In the film, Will Smith plays a jet fighter pilot who has his sights set on getting revenge for his first encounter with the extraterrestrials. Also starring are Bill Pullman and Jeff Goldblum. The simple yet effective plot and characterizations of District 9 are presented on the film’s cover. It provides an entertaining and engaging experience.

Men in Black, 1997

The sci-fi film, which is also a comedy, plays off the campiness of the 50s. It follows the story of a government agency that monitors and licenses alien activities on Earth. The humor in this film is derived from the numerous clichés and stereotypes in sci-fi.

Tommy Lee Jones plays Agent K, who recruits the young agent, played by Will Smith. Their mismatched partnership gets into trouble when the audience discovers that the alien community has been dwelling under our noses.

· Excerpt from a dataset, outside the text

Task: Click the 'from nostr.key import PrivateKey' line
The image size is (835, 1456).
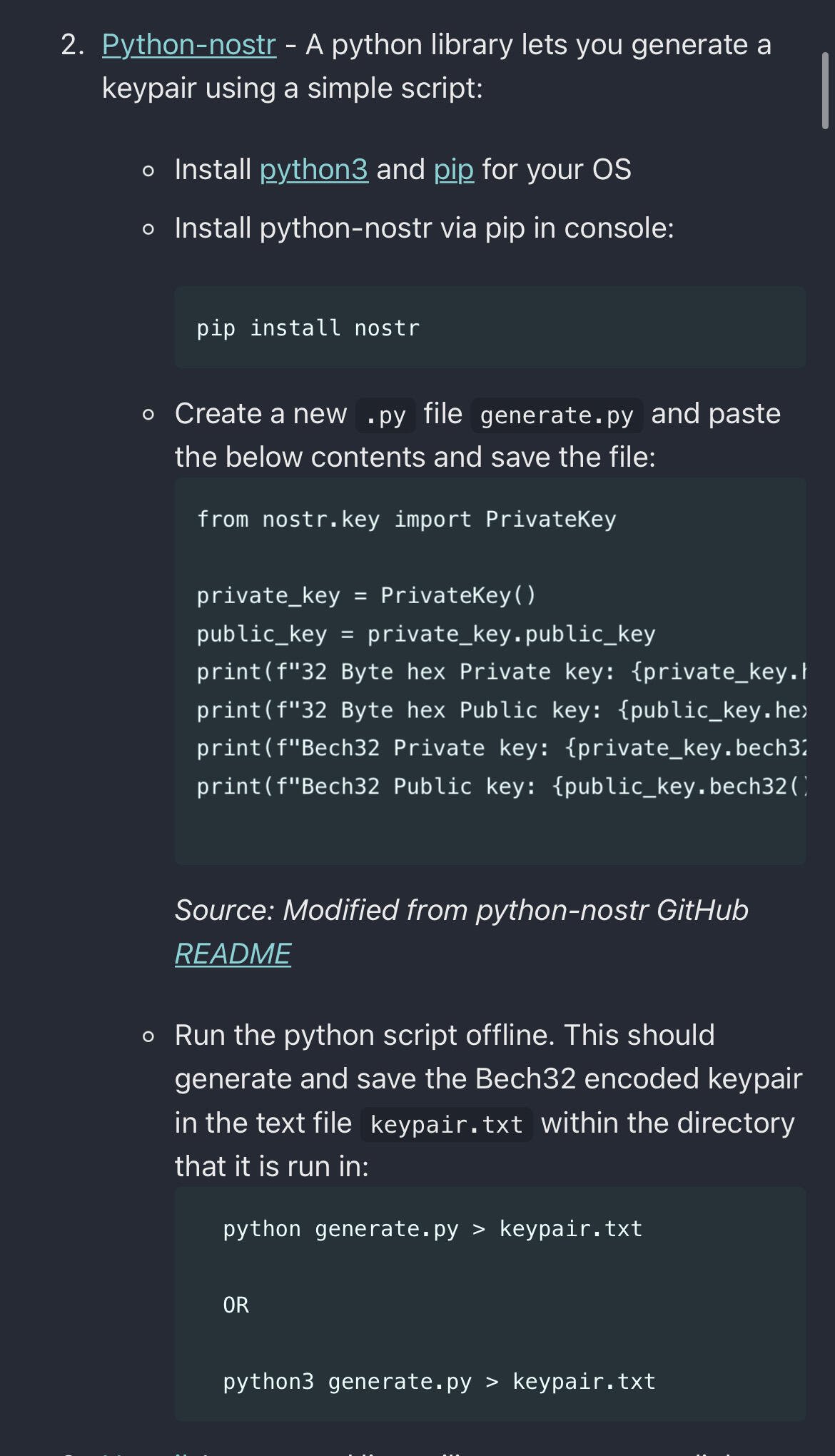Action: (x=407, y=519)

The conflict begins when a damaged ship brings a viscous alien known as the Bug, which disguises itself in human skin, to Earth. The newfound partners must stop this threat from escaping.

2001: A Space Odyssey, 1968

Stanley Kubrick’s 2001: A Space Odyssey is an astounding and unsettling science fiction masterpiece. The film begins with an introduction that shows how an unseen alien entity sends a massive stone to Earth. A jump cut shows the way humans discover a buried object on the moon, which is then revealed to be a message to Jupiter. A mission is then carried out to find its source.

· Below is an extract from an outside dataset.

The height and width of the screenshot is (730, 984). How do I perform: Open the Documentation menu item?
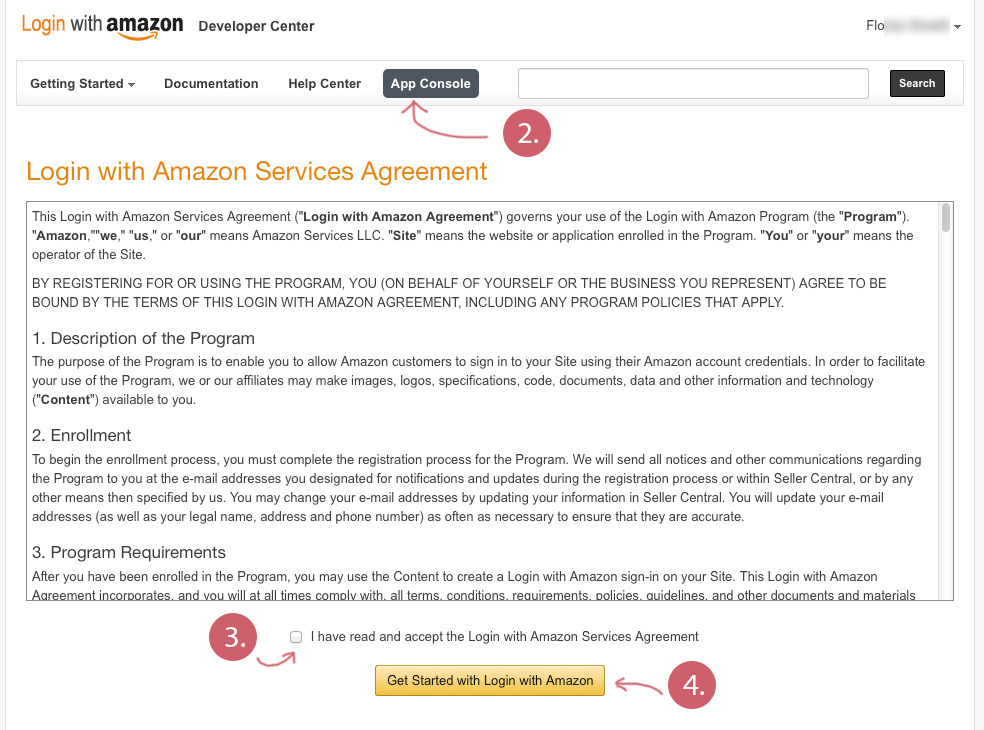pos(211,84)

The film, which is directed by Stanley Kubrick, doesn’t attempt to provide the audience with everything they need to know. Instead, it offers an emotional response through its abstract moments. The movie doesn’t attempt to define anything since the universe is beyond human comprehension.

Signs, 2002

M. Night Shyamalan’s Signs is a science fiction thriller that showcases his signature style of suspense. It features a story set in a rural community. It stars Joaquin Phoenix, Mel Gibson, and Abigail Breslin. The film’s story revolves around an alien invasion.

The family begins to suspect that something strange is happening in their farm after they see crop circles and strange occurrences in their fields. While they begin sharing evidence about the aliens on their small TV, the story focuses on the characters who are struggling with their own grief and loss of faith.

Under the Skin, 2013

The film Under the Skin features an unsettling depiction of a woman who is disguised as an alien. In an opening sequence, the alien passes through light and shapes as it flies toward Earth. It’s implied that the creature is being dropped off to prey on humans. A missed shot of a skyscraper shows the UFO flying back into the Scottish skies.

This is as close as the UFO genre has come. The film offers a glimpse into the alien’s mind as it observes humans with an emotionless gaze. It lures men into its presence with promises of being able to harvest their bodies. However, as the creature experiences various emotional and physical interactions, its identity is suddenly thrown into doubt.

What is your favorite UFO & alien related movie? Leave me a comment down below!